Joan excelle encore une fois !  20 essais, regroupés en trois parties qui confront l’Amérique à l’une de ses périodes les plus importantes, tous publiés dans les années 60. Ce recueil est dédié à la Californie des années 60 –  la première partie aborde la Californie à travers ses personnages, le second contient ses essais « personnels » et le dernier met en avant des endroits clés de l’Amérique à cette époque, pour le pays et pour Joan Didion. L’essai, éponyme du livre, est entièrement dévoué à son séjour à San Francisco au coeur du mouvement hippie. Pour ceux nés longtemps après, et n’ayant jamais été particulièrement attiré par cette époque, il vous plonge au coeur du mouvement et vous montre l’envers du décor. Passionnant, mais je m’égare !

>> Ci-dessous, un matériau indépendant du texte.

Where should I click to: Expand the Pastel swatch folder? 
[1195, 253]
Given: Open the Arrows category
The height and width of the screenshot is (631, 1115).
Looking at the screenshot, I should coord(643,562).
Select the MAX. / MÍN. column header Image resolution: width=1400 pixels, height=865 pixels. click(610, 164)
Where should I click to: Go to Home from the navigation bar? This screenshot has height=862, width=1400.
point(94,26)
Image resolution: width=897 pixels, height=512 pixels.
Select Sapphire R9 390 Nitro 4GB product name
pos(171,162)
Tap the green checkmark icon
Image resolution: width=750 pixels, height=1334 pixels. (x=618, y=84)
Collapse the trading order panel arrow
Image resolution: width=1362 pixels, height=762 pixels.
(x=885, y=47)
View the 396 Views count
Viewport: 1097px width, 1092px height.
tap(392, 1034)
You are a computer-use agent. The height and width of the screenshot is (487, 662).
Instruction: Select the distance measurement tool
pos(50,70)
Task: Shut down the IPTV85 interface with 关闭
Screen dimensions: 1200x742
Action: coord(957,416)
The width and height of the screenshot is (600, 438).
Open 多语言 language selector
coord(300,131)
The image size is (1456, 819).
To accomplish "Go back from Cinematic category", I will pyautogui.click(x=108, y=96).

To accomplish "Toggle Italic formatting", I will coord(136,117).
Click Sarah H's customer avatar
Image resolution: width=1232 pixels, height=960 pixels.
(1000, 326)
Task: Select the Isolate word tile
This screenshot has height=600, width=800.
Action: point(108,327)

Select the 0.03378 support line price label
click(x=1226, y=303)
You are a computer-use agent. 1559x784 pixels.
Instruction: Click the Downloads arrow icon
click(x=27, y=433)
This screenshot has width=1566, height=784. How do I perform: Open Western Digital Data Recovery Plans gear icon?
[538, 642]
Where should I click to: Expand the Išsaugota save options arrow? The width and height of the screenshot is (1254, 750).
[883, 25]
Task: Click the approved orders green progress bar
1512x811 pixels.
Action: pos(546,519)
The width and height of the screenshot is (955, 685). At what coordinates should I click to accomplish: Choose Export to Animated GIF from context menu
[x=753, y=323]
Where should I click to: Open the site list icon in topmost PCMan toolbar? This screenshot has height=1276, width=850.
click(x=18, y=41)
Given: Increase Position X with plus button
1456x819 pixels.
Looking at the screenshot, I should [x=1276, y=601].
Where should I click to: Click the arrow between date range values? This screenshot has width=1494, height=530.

La prose de Didion est tellement jouissive – elle vous parle et vous écoutez. Elle sait omettre quand il le faut, et pousser le détail quand il le faut. Elle possède cette ironie typiquement journalistique tout en dosant savamment celle-ci.  Didion réussit à offrir ici une critique subtile de cette époque, elle observe ceux qui prétendent avoir trouvé « la solution » et réussit, sans les pointer du doigt, à démontrer leurs erreurs. La dernière phrase de son essai sur les hippies résume à elle seule le danger qu’elle perçoit dans ce mouvement et qui prendra fin avec les crimes de Manson. 

J’ai adoré tous les essais, avec quelques préférés comme On Keeping a Notebook, où elle décrit son incapacité à tenir un agenda mais plutôt des carnets noirs remplis d’idées, de phrases glanées ci-et-là, bref forcément je m’y suis retrouvée ! Et puis surtout, on aperçoit ici son mode de travail, son processus créatif. Il y a aussi son essai sur le meurtre de cet homme d’une famille respectable de San Bernardino (on se croit dans un épisode de The Housewives avec Brie). Dans cette première partie, Modes de vie en terre dorée, Joan Didion dresse le portrait de plusieurs icônes californiennes : John Wayne, Joan Baez et Howard Hughes.  Elle en profite pour expliquer le capitalisme qui régit l’Amérique de l’après-guerre et  la guerre du Vietnam qui va provoquer un cataclysme dans la jeunesse. 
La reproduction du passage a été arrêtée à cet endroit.